Target position items
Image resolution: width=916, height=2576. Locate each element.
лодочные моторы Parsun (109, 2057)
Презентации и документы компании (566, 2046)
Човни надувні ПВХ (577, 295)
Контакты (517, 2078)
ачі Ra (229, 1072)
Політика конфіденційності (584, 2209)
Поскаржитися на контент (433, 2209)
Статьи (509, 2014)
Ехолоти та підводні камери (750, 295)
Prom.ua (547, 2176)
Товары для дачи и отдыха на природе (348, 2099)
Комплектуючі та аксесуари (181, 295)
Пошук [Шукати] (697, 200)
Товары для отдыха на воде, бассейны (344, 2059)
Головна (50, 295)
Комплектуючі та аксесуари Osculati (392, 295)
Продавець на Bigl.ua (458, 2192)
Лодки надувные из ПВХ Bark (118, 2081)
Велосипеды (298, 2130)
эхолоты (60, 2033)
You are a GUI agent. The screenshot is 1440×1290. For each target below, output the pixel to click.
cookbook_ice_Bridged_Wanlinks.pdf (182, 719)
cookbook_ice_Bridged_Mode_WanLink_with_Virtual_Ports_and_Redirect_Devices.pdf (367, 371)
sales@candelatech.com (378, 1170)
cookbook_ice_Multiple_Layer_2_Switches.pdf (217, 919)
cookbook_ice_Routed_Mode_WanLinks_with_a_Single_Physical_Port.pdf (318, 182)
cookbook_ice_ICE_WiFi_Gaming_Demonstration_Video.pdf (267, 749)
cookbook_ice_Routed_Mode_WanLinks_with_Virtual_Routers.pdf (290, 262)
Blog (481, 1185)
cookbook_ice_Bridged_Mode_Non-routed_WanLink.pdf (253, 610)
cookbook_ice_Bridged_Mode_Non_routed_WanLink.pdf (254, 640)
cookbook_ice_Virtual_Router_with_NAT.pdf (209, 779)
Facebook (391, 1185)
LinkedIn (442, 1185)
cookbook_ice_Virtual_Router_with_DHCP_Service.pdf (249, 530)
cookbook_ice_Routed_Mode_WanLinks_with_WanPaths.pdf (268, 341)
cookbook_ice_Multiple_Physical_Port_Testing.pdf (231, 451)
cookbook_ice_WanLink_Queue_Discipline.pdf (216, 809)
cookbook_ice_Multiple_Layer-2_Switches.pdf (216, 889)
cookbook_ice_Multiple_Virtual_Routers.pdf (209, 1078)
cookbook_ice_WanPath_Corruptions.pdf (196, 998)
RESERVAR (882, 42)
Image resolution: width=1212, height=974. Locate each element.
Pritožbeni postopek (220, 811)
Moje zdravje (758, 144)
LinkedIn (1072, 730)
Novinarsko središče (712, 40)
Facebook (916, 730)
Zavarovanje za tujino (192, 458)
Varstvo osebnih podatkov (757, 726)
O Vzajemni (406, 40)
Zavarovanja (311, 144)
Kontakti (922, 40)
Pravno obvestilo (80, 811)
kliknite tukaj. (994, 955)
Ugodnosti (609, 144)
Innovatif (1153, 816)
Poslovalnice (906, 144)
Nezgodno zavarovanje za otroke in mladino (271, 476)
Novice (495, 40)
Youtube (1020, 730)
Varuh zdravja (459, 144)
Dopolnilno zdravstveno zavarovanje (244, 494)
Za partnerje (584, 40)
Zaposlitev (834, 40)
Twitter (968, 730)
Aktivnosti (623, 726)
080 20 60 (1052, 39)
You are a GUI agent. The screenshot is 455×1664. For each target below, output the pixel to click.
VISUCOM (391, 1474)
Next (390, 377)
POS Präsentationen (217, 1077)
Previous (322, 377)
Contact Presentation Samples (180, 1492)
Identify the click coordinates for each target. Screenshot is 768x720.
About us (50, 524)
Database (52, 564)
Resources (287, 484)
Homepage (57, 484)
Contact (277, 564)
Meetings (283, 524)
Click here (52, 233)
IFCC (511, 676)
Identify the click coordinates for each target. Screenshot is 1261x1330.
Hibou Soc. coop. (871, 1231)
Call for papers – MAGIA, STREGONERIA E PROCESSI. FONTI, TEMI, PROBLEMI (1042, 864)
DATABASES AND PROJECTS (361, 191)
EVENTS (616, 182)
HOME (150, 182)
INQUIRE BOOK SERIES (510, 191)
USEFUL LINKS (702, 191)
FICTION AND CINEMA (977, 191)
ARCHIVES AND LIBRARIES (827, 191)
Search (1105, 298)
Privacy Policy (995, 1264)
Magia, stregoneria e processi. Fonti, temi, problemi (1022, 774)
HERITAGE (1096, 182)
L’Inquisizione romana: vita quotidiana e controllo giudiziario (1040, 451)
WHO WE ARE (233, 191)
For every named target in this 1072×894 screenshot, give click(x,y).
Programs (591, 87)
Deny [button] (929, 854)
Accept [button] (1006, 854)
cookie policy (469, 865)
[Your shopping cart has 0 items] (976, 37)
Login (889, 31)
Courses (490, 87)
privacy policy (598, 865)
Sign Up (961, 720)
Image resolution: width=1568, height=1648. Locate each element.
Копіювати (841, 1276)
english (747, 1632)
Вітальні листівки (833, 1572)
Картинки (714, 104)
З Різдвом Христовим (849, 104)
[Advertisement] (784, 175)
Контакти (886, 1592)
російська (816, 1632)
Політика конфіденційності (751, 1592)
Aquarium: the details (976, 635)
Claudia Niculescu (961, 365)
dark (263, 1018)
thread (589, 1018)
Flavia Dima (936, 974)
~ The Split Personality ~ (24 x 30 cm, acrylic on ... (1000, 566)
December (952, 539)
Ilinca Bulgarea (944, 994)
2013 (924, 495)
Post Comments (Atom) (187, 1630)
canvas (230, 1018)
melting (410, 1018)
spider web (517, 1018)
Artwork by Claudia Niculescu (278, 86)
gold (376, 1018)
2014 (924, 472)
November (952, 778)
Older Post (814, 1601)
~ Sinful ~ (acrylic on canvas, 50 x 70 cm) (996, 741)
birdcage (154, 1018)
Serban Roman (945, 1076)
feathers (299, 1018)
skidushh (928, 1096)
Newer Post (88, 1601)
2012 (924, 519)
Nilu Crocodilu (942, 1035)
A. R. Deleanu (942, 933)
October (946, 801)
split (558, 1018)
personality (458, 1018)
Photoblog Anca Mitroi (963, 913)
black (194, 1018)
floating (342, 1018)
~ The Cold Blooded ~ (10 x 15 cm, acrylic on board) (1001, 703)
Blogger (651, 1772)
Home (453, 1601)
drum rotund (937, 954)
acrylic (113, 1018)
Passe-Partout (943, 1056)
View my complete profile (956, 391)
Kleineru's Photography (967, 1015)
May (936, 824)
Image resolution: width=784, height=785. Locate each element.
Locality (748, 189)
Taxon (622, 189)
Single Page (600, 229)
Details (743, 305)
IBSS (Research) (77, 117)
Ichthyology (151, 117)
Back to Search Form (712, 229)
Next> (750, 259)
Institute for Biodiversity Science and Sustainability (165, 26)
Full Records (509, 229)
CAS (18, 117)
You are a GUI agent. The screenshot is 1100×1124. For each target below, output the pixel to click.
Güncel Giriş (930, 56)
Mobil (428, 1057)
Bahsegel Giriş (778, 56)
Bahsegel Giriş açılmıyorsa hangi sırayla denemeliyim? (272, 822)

**Task to carry out:** Please give every line of the items above as a JSON list of strings, one string per line, leaving out any blank lines.

**Problem solution:**
[
  "Image resolution: width=916, height=2576. Locate each element.",
  "лодочные моторы Parsun (109, 2057)",
  "Презентации и документы компании (566, 2046)",
  "Човни надувні ПВХ (577, 295)",
  "Контакты (517, 2078)",
  "ачі Ra (229, 1072)",
  "Політика конфіденційності (584, 2209)",
  "Поскаржитися на контент (433, 2209)",
  "Статьи (509, 2014)",
  "Ехолоти та підводні камери (750, 295)",
  "Prom.ua (547, 2176)",
  "Товары для дачи и отдыха на природе (348, 2099)",
  "Комплектуючі та аксесуари (181, 295)",
  "Пошук [Шукати] (697, 200)",
  "Товары для отдыха на воде, бассейны (344, 2059)",
  "Головна (50, 295)",
  "Комплектуючі та аксесуари Osculati (392, 295)",
  "Продавець на Bigl.ua (458, 2192)",
  "Лодки надувные из ПВХ Bark (118, 2081)",
  "Велосипеды (298, 2130)",
  "эхолоты (60, 2033)",
  "You are a GUI agent. The screenshot is 1440×1290. For each target below, output the pixel to click.",
  "cookbook_ice_Bridged_Wanlinks.pdf (182, 719)",
  "cookbook_ice_Bridged_Mode_WanLink_with_Virtual_Ports_and_Redirect_Devices.pdf (367, 371)",
  "sales@candelatech.com (378, 1170)",
  "cookbook_ice_Multiple_Layer_2_Switches.pdf (217, 919)",
  "cookbook_ice_Routed_Mode_WanLinks_with_a_Single_Physical_Port.pdf (318, 182)",
  "cookbook_ice_ICE_WiFi_Gaming_Demonstration_Video.pdf (267, 749)",
  "cookbook_ice_Routed_Mode_WanLinks_with_Virtual_Routers.pdf (290, 262)",
  "Blog (481, 1185)",
  "cookbook_ice_Bridged_Mode_Non-routed_WanLink.pdf (253, 610)",
  "cookbook_ice_Bridged_Mode_Non_routed_WanLink.pdf (254, 640)",
  "cookbook_ice_Virtual_Router_with_NAT.pdf (209, 779)",
  "Facebook (391, 1185)",
  "LinkedIn (442, 1185)",
  "cookbook_ice_Virtual_Router_with_DHCP_Service.pdf (249, 530)",
  "cookbook_ice_Routed_Mode_WanLinks_with_WanPaths.pdf (268, 341)",
  "cookbook_ice_Multiple_Physical_Port_Testing.pdf (231, 451)",
  "cookbook_ice_WanLink_Queue_Discipline.pdf (216, 809)",
  "cookbook_ice_Multiple_Layer-2_Switches.pdf (216, 889)",
  "cookbook_ice_Multiple_Virtual_Routers.pdf (209, 1078)",
  "cookbook_ice_WanPath_Corruptions.pdf (196, 998)",
  "RESERVAR (882, 42)",
  "Image resolution: width=1212, height=974. Locate each element.",
  "Pritožbeni postopek (220, 811)",
  "Moje zdravje (758, 144)",
  "LinkedIn (1072, 730)",
  "Novinarsko središče (712, 40)",
  "Facebook (916, 730)",
  "Zavarovanje za tujino (192, 458)",
  "Varstvo osebnih podatkov (757, 726)",
  "O Vzajemni (406, 40)",
  "Zavarovanja (311, 144)",
  "Kontakti (922, 40)",
  "Pravno obvestilo (80, 811)",
  "kliknite tukaj. (994, 955)",
  "Ugodnosti (609, 144)",
  "Innovatif (1153, 816)",
  "Poslovalnice (906, 144)",
  "Nezgodno zavarovanje za otroke in mladino (271, 476)",
  "Novice (495, 40)",
  "Youtube (1020, 730)",
  "Varuh zdravja (459, 144)",
  "Dopolnilno zdravstveno zavarovanje (244, 494)",
  "Za partnerje (584, 40)",
  "Zaposlitev (834, 40)",
  "Twitter (968, 730)",
  "Aktivnosti (623, 726)",
  "080 20 60 (1052, 39)",
  "You are a GUI agent. The screenshot is 455×1664. For each target below, output the pixel to click.",
  "VISUCOM (391, 1474)",
  "Next (390, 377)",
  "POS Präsentationen (217, 1077)",
  "Previous (322, 377)",
  "Contact Presentation Samples (180, 1492)",
  "Identify the click coordinates for each target. Screenshot is 768x720.",
  "About us (50, 524)",
  "Database (52, 564)",
  "Resources (287, 484)",
  "Homepage (57, 484)",
  "Contact (277, 564)",
  "Meetings (283, 524)",
  "Click here (52, 233)",
  "IFCC (511, 676)",
  "Identify the click coordinates for each target. Screenshot is 1261x1330.",
  "Hibou Soc. coop. (871, 1231)",
  "Call for papers – MAGIA, STREGONERIA E PROCESSI. FONTI, TEMI, PROBLEMI (1042, 864)",
  "DATABASES AND PROJECTS (361, 191)",
  "EVENTS (616, 182)",
  "HOME (150, 182)",
  "INQUIRE BOOK SERIES (510, 191)",
  "USEFUL LINKS (702, 191)",
  "FICTION AND CINEMA (977, 191)",
  "ARCHIVES AND LIBRARIES (827, 191)",
  "Search (1105, 298)",
  "Privacy Policy (995, 1264)",
  "Magia, stregoneria e processi. Fonti, temi, problemi (1022, 774)",
  "HERITAGE (1096, 182)",
  "L’Inquisizione romana: vita quotidiana e controllo giudiziario (1040, 451)",
  "WHO WE ARE (233, 191)",
  "For every named target in this 1072×894 screenshot, give click(x,y).",
  "Programs (591, 87)",
  "Deny [button] (929, 854)",
  "Accept [button] (1006, 854)",
  "cookie policy (469, 865)",
  "[Your shopping cart has 0 items] (976, 37)",
  "Login (889, 31)",
  "Courses (490, 87)",
  "privacy policy (598, 865)",
  "Sign Up (961, 720)",
  "Image resolution: width=1568, height=1648. Locate each element.",
  "Копіювати (841, 1276)",
  "english (747, 1632)",
  "Вітальні листівки (833, 1572)",
  "Картинки (714, 104)",
  "З Різдвом Христовим (849, 104)",
  "[Advertisement] (784, 175)",
  "Контакти (886, 1592)",
  "російська (816, 1632)",
  "Політика конфіденційності (751, 1592)",
  "Aquarium: the details (976, 635)",
  "Claudia Niculescu (961, 365)",
  "dark (263, 1018)",
  "thread (589, 1018)",
  "Flavia Dima (936, 974)",
  "~ The Split Personality ~ (24 x 30 cm, acrylic on ... (1000, 566)",
  "December (952, 539)",
  "Ilinca Bulgarea (944, 994)",
  "2013 (924, 495)",
  "Post Comments (Atom) (187, 1630)",
  "canvas (230, 1018)",
  "melting (410, 1018)",
  "spider web (517, 1018)",
  "Artwork by Claudia Niculescu (278, 86)",
  "gold (376, 1018)",
  "2014 (924, 472)",
  "November (952, 778)",
  "Older Post (814, 1601)",
  "~ Sinful ~ (acrylic on canvas, 50 x 70 cm) (996, 741)",
  "birdcage (154, 1018)",
  "Serban Roman (945, 1076)",
  "feathers (299, 1018)",
  "skidushh (928, 1096)",
  "Newer Post (88, 1601)",
  "2012 (924, 519)",
  "Nilu Crocodilu (942, 1035)",
  "A. R. Deleanu (942, 933)",
  "October (946, 801)",
  "split (558, 1018)",
  "personality (458, 1018)",
  "Photoblog Anca Mitroi (963, 913)",
  "black (194, 1018)",
  "floating (342, 1018)",
  "~ The Cold Blooded ~ (10 x 15 cm, acrylic on board) (1001, 703)",
  "Blogger (651, 1772)",
  "Home (453, 1601)",
  "drum rotund (937, 954)",
  "acrylic (113, 1018)",
  "Passe-Partout (943, 1056)",
  "View my complete profile (956, 391)",
  "Kleineru's Photography (967, 1015)",
  "May (936, 824)",
  "Image resolution: width=784, height=785. Locate each element.",
  "Locality (748, 189)",
  "Taxon (622, 189)",
  "Single Page (600, 229)",
  "Details (743, 305)",
  "IBSS (Research) (77, 117)",
  "Ichthyology (151, 117)",
  "Back to Search Form (712, 229)",
  "Next> (750, 259)",
  "Institute for Biodiversity Science and Sustainability (165, 26)",
  "Full Records (509, 229)",
  "CAS (18, 117)",
  "You are a GUI agent. The screenshot is 1100×1124. For each target below, output the pixel to click.",
  "Güncel Giriş (930, 56)",
  "Mobil (428, 1057)",
  "Bahsegel Giriş (778, 56)",
  "Bahsegel Giriş açılmıyorsa hangi sırayla denemeliyim? (272, 822)"
]